While exceedingly complimentary, I’ll admit the remark stumped me a little. Sure, I’d brought all the accounting inhouse, built the entire back-office structure, set up subsidiaries in the UK, the Netherlands, and Germany, and led the due diligence as we sold the company, but while I’d never done any of those things before, and enjoyed them immensely, I hardly accomplished them alone. I led a team and had access to resources including legal and financial advisers who could guide us, so…no big deal.
Frankly, I’d never even considered myself much of a risk taker outside of work, either. I haven’t skydived (but I love scuba diving), I’ve never bungee jumped (but ziplining is brilliant), so I guess I’m somewhere in the middle. And, yes, okay, I flew from Switzerland to Canada in 1999 to meet a guy whom I’d stumbled across on a burgeoning internet by accident (thanks, ICQ!). We married 10 weeks later, so I guess that was a little nutty. But it’s been 26 years, and I reckon we’ll do another 26. Easy.
With all that in mind, when asked how my decades long corporate experience impacted my writing career, I’d typically reply that it helps significantly with my organizational skills. It’s true. I’m hugely structured and organized when working on my novels (and at home, where I’m cheerfully known as the Chief F@*!ing Organizer), and I’ve yet to miss a deadline. I’d also say my past gig helps with networking, because I had zero problems calling a random funeral home in the Catskills (talking on the phone doesn’t scare this Gen Xer) and asking if I could run a theory about hiding an extra body in a graveyard past them. Of course they said yes. Who could refuse such a weird question?

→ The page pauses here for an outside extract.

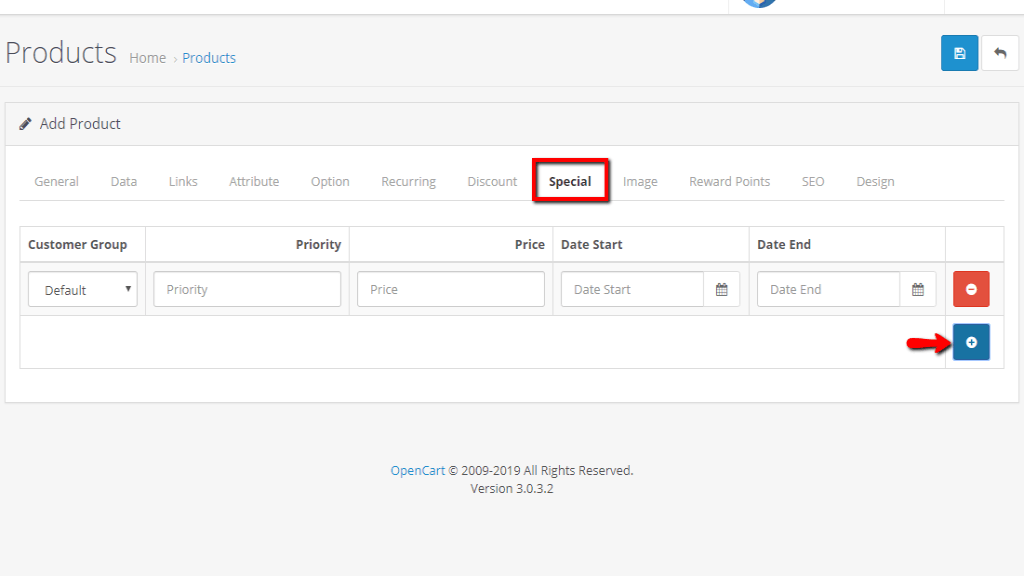
Task: Add a new special price row
Action: coord(970,341)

These skills have all been extremely helpful to me as an author, however, the influence of my former career runs deeper. Turns out, I’m not the only one who loves being chucked into choppy waters, because so do my characters. They always end up in dangerous situations they (nor I) have been in. Waking up on a beach with retrograde amnesia in You Will Remember Me, an anger management group exercise gone wrong in The Revenge List, hiring a hitman on the dark web in Never Coming Home, or the violent demise of a pop-rock band in Only One Survives, to name a few. Considering I was kicked out of the school band for being rubbish on the recorder, and I knew zero about the music industry, the last one was more than a bit of a challenge. Also, I suppose I shouldn’t forget what’s common in all my books—murder. Pinky swear I’ve never had to figure my way out of that.
In my latest novel, A Killer Motive, my protagonist’s younger brother goes missing from a beach party she takes him to, despite him being grounded by their parents. I don’t have a younger sibling, and nobody has ever disappeared on my watch, so this was another brand-new situation for me to get to grips with. But, needing another challenge because why not, there was more. Following my brilliant agent’s suggestion, I made Stella a true crime podcaster, as her having to draw on those resources to investigate her brother’s disappearance upped the ante more.
Do I know anything about true crime podcasts other than being an avid listener? Nope. Was it scary to give my protagonist a job I had no knowledge of? Again, no, because I knew I’d find people who could help me muddle my way through. In fact, I had the pleasure of meeting Laurah Norton, host of the One Strange Thing and The Fall Line podcasts, which helped deepen my research. As a side note, if you have the opportunity to hear Laurah speak, grab it with both hands because she’s incredible.
Being active in the IT recruitment space for years had a far greater impact than just helping me figure out how to reverse engineer deadlines and demystifying how to network. It also provided more than the ability to make Lucas in Never Coming Home a savvy, hot-shot consultant in the industry. It has allowed me to tackle subjects I’d never even encountered before. In turn, that means my characters can, for the most part, find an off-ramp to exit whatever nightmare scenario I’m putting them through.
There are many ways in which my writing and novels are undoubtedly better thanks to my former corporate gig, and I’ll always be cognizant of that. Still, and although it might give another and different kind of edge to my stories, you still won’t catch me skydiving any time soon.